Syntax. FVSCHEDULE(Capital,Interest)
Definition. This function calculates the final value for capital with variable period interest rates.
Arguments
Principal (required) The capital that will receive interest payments.
Schedule (required) A list of the
interest rates for the periods without gaps, which follows the required order. This argument can be
a cell reference or a matrix (values inside of braces, separated by commas). Values that cannot be
evaluated as numbers cause the error #VALUE!
. Empty cells are handled as if they
had the number zero.
Background. This calculation takes into consideration the fact that the interest is added to the capital at the end of the period:
Period end value = (Period start value) · (1 + Period interest rate)
Of course, this includes compound interest.
However, the result cannot be displayed in clear formulas. A concession must be made to evaluate individual periods more precisely than with a constant interest rate over the entire time.
Example. German Type B federal savings bonds cannot be dealt at the stock exchange. They are securities whose interest is calculated based on annual fixed interest rates. The interest is added to the balance at the end of the interest period and is then paid interest in the remaining periods at the interest rate that is in effect at that time. This is how they differ from type A federal savings bonds, whose interest is paid and not normally reinvested at the same terms.
On August 12, 2008, the German Federal Bank published the data shown in Table 15-3.
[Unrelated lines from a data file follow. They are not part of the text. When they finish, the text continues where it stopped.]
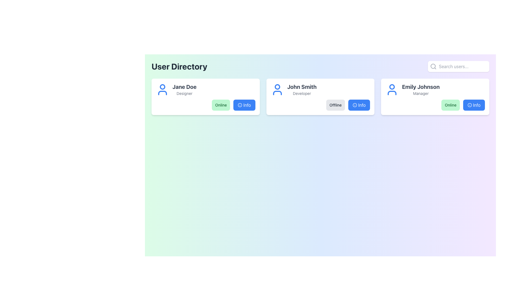 The image size is (529, 298). I want to click on the user profile icon representing 'Emily Johnson' located at the top-right area of the page, so click(392, 89).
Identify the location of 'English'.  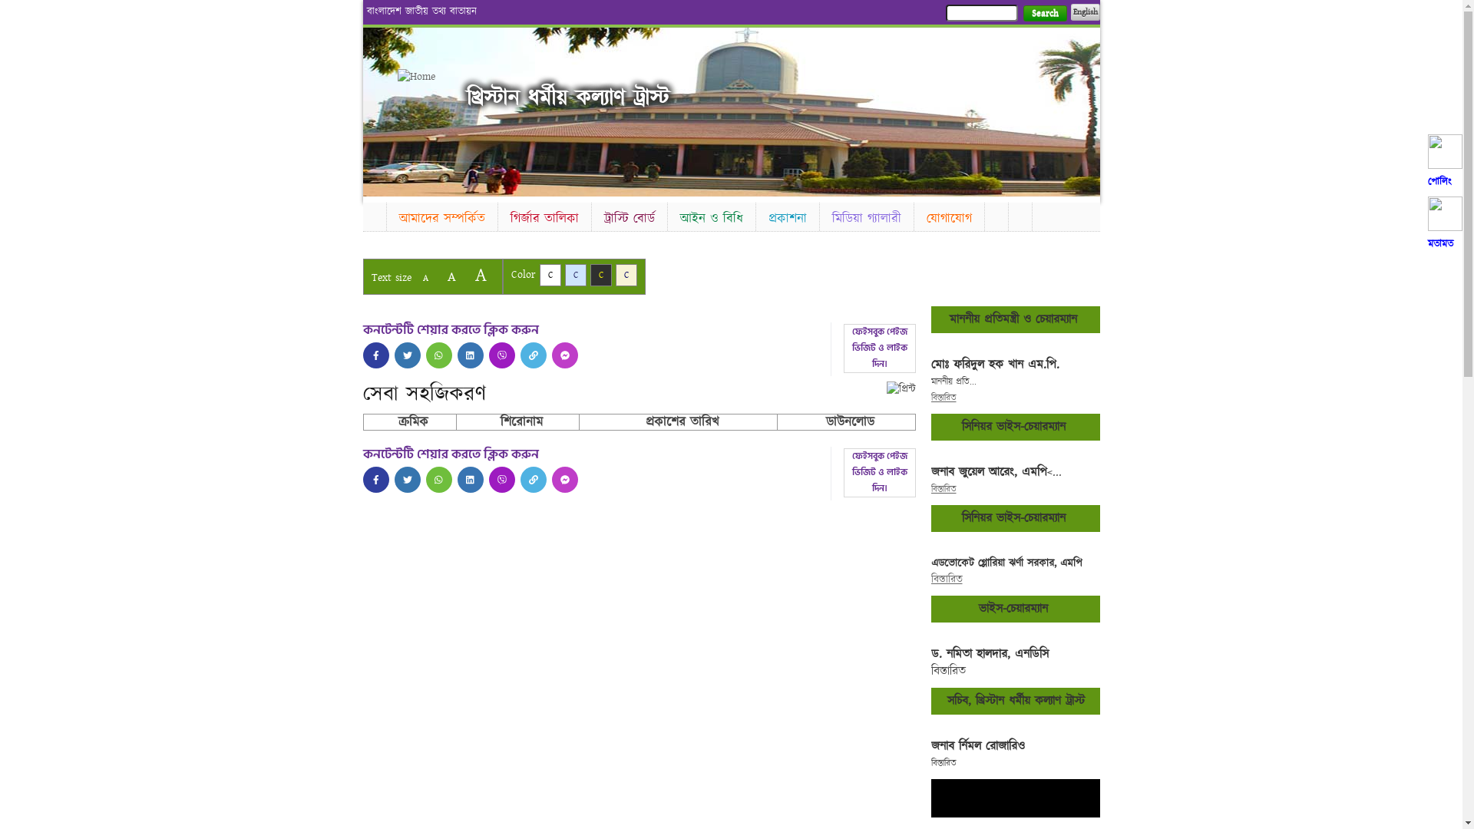
(1084, 12).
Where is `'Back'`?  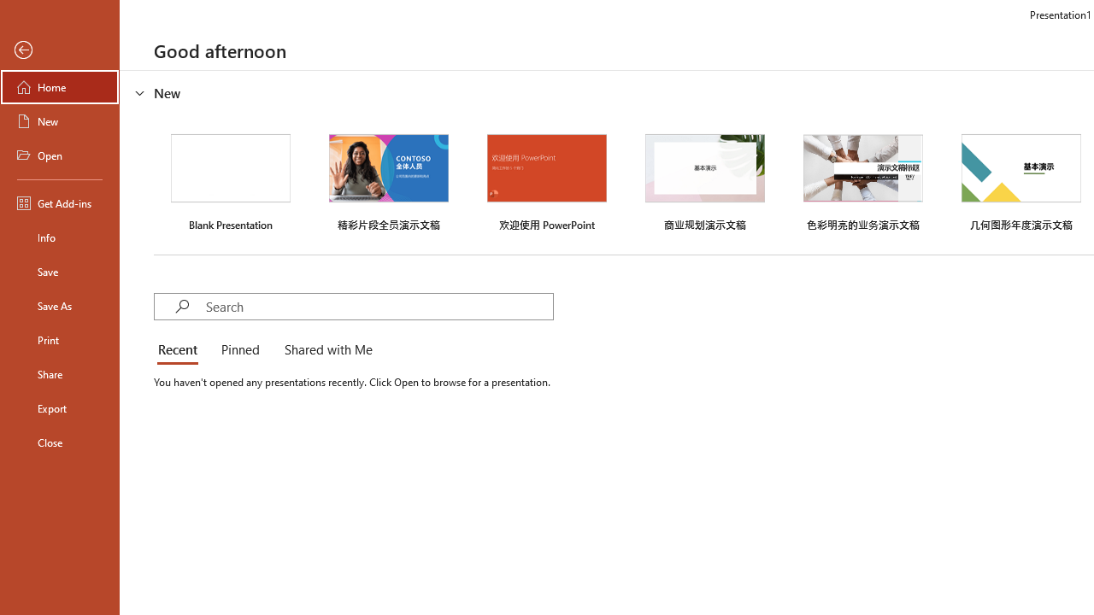
'Back' is located at coordinates (59, 50).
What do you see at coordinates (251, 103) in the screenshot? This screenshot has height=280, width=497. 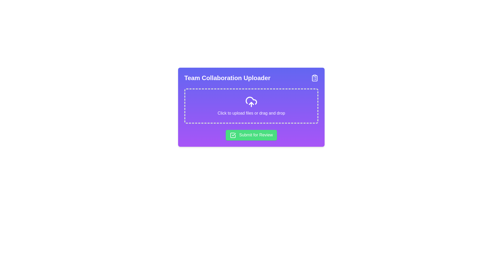 I see `the cloud upload icon, which features an upward arrow inside a graphical cloud, located centrally within the file upload section` at bounding box center [251, 103].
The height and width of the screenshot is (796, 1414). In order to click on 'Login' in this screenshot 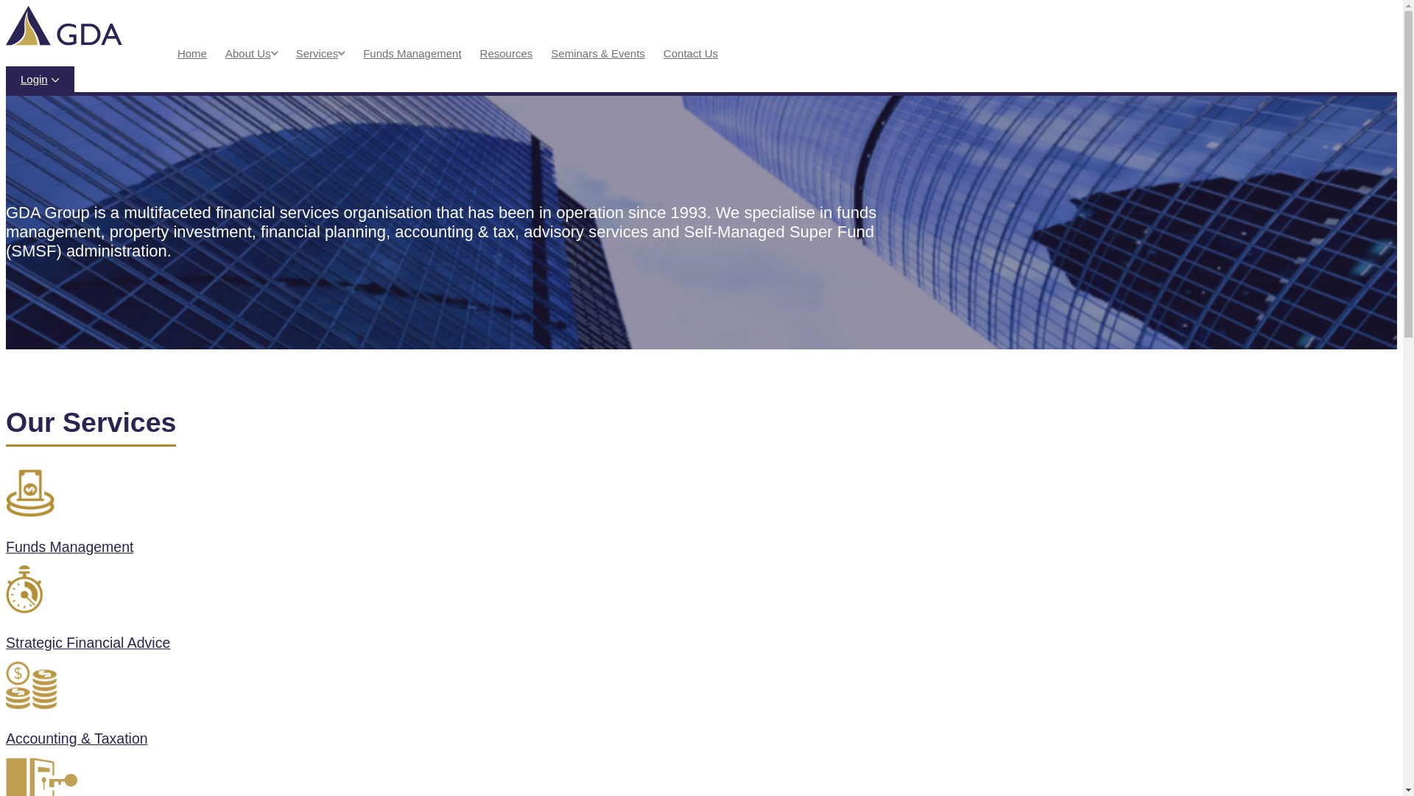, I will do `click(40, 80)`.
Table 15-3. Conditions for Federal Savings Bonds
Duration Year | Nominal Interest |
---|---|
2010/2011 | 0.25% |
2011/2012 | 0.50% |
2012/2013 | 1.00% |
2013/2014 | 1.75% |
2014/2015 | 2.50% |
2015/2016 | 2.75% |
2016/2017 | 2.75% |
The yields can be recalculated on a worksheet by using FVSCHEDULE() and RATE(), as shown in Figure 15-4.
The function FVSCHEDULE() determines the status in the individual years by using the interest rates in column C from the beginning to the respective year. RATE() then determines the yield from this value and from the purchase price of $100.00.
This can be interpreted as follows: If the amount was invested at a regular constant interest rate (the same yield), the same result would be reached as with changing interest rates.